> Task prompt
Every entry that follows must be written out exactly, apart from its pictures.
---- Supplied material
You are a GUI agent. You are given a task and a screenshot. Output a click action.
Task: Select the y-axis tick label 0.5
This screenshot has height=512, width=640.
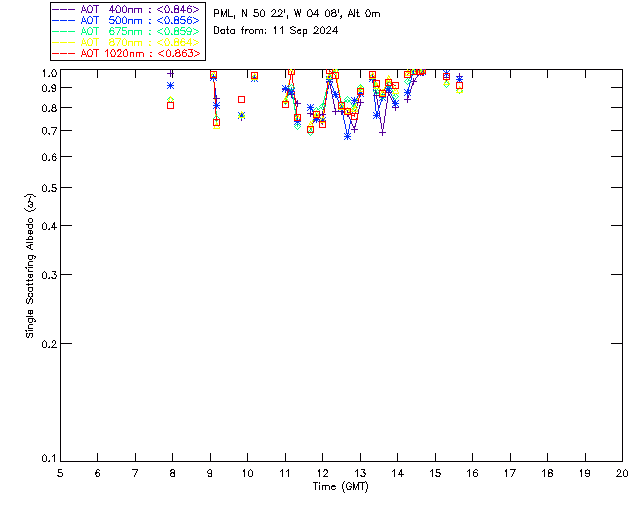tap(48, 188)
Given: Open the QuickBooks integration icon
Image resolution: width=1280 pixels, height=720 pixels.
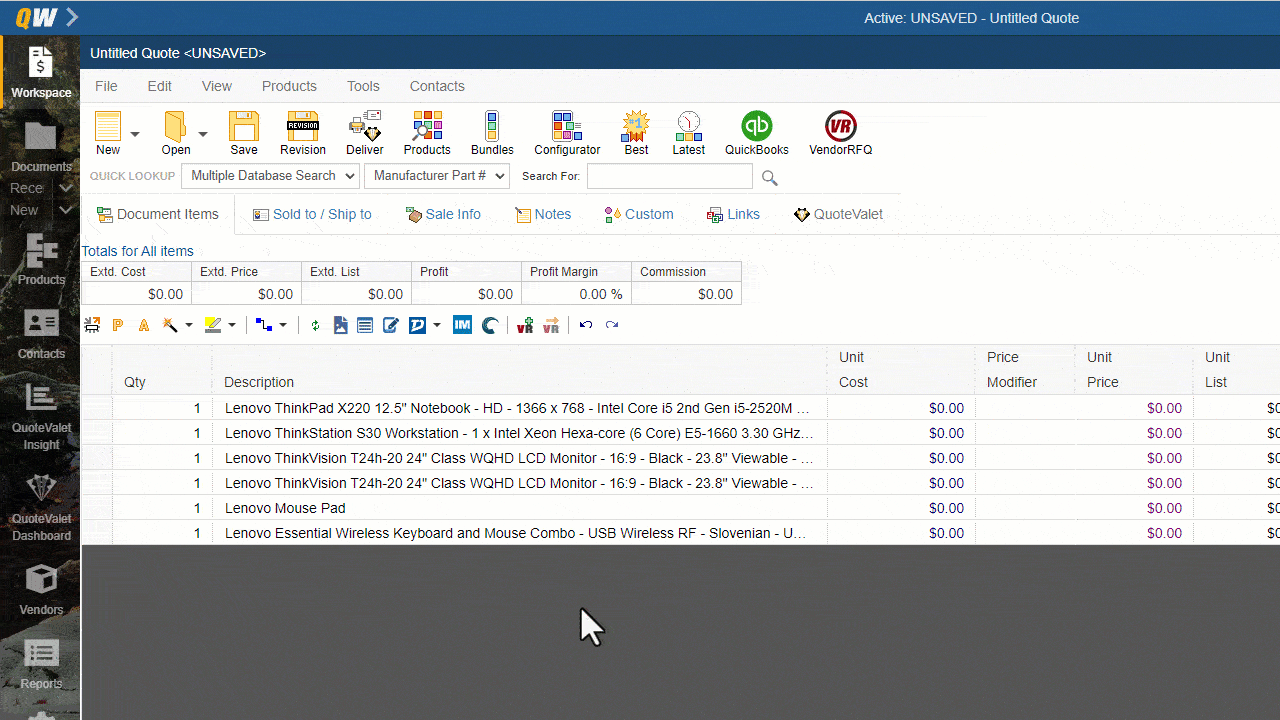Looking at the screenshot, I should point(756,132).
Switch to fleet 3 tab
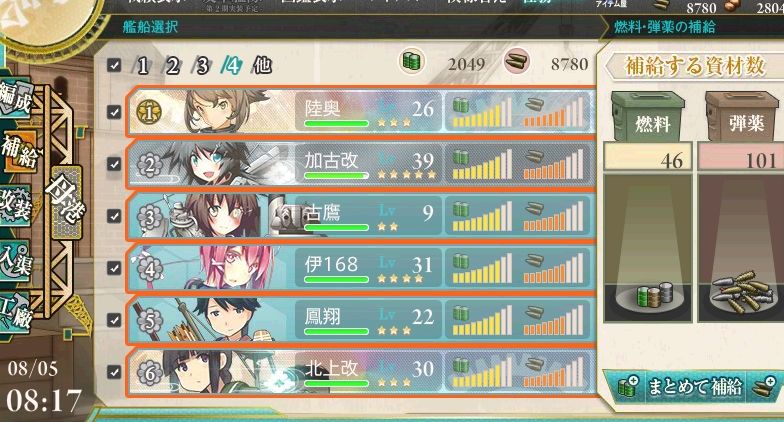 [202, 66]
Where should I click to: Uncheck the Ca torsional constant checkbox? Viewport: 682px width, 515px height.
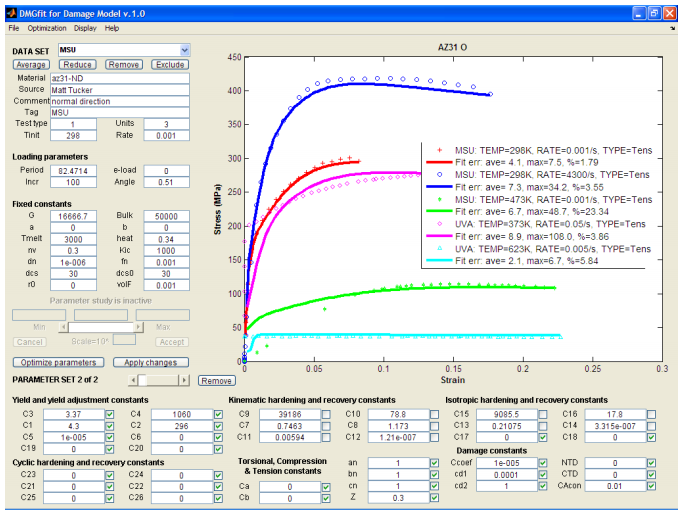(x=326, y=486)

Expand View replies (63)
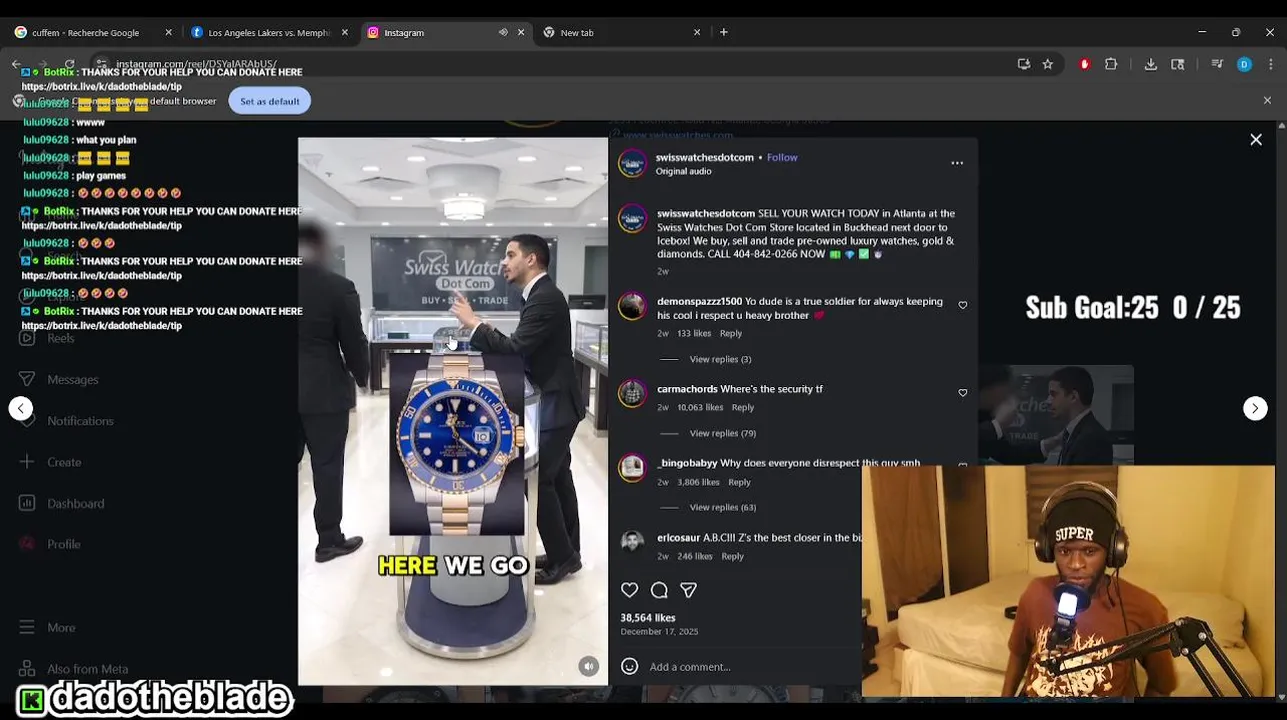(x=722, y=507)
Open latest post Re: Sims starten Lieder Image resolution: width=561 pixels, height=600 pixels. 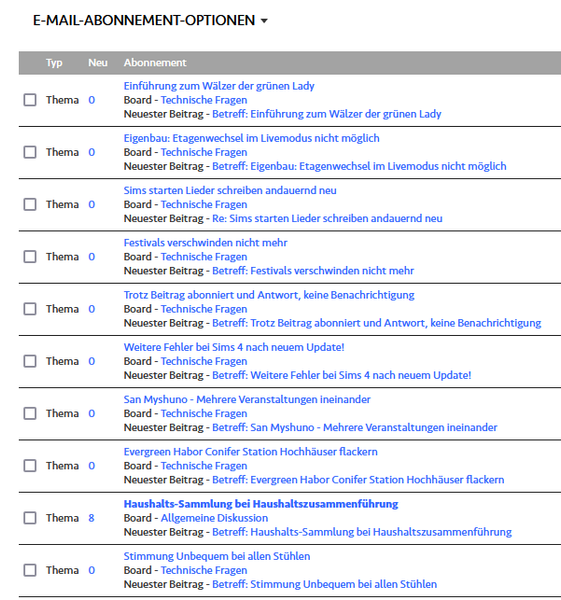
--------
> Your solution
You are a GUI agent. You are given a task and a screenshot. Output a click action.
Task: Select the y-axis tick label 0.5
This screenshot has height=512, width=640.
tap(48, 188)
Given: Open the QuickBooks integration icon
Image resolution: width=1280 pixels, height=720 pixels.
Looking at the screenshot, I should point(756,132).
Switch to fleet 3 tab
 [202, 66]
Where should I click to: Uncheck the Ca torsional constant checkbox? Viewport: 682px width, 515px height.
(x=326, y=486)

Expand View replies (63)
(x=722, y=507)
Open latest post Re: Sims starten Lieder Image resolution: width=561 pixels, height=600 pixels. 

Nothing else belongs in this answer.